(Extracted records)

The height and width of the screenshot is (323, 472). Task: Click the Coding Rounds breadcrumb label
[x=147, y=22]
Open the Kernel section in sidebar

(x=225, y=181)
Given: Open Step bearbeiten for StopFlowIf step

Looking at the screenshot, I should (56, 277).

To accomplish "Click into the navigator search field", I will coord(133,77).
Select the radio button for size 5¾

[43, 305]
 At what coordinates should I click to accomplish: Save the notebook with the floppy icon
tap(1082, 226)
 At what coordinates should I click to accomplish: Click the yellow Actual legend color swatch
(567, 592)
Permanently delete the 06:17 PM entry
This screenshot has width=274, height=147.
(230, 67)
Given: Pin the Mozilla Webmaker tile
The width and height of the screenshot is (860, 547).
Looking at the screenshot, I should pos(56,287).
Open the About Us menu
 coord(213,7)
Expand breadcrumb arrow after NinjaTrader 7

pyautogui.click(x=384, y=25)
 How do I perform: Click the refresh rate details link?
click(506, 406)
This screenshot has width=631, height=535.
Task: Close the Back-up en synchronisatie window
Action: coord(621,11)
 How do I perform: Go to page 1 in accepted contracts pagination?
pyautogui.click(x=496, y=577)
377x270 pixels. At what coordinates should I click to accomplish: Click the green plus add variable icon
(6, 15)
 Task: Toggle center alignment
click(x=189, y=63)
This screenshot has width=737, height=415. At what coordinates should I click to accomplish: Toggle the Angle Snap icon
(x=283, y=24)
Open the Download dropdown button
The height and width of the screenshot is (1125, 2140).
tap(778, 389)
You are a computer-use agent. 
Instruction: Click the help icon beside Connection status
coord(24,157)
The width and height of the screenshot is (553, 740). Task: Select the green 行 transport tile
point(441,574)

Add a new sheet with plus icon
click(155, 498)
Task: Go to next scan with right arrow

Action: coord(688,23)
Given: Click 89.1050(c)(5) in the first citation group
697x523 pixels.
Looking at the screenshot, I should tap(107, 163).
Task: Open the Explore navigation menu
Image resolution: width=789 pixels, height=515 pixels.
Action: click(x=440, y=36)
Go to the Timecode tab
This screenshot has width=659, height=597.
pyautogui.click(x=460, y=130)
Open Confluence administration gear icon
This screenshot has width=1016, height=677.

TASK DETAILS →
List every line of the items above that contains the word "what", copying each line in full.

RESPONSE →
 At what coordinates should I click to accomplish: Save the notebook with the floppy icon
 At what coordinates should I click to accomplish: Click the yellow Actual legend color swatch
377x270 pixels. At what coordinates should I click to accomplish: Click the green plus add variable icon
This screenshot has width=737, height=415. At what coordinates should I click to accomplish: Toggle the Angle Snap icon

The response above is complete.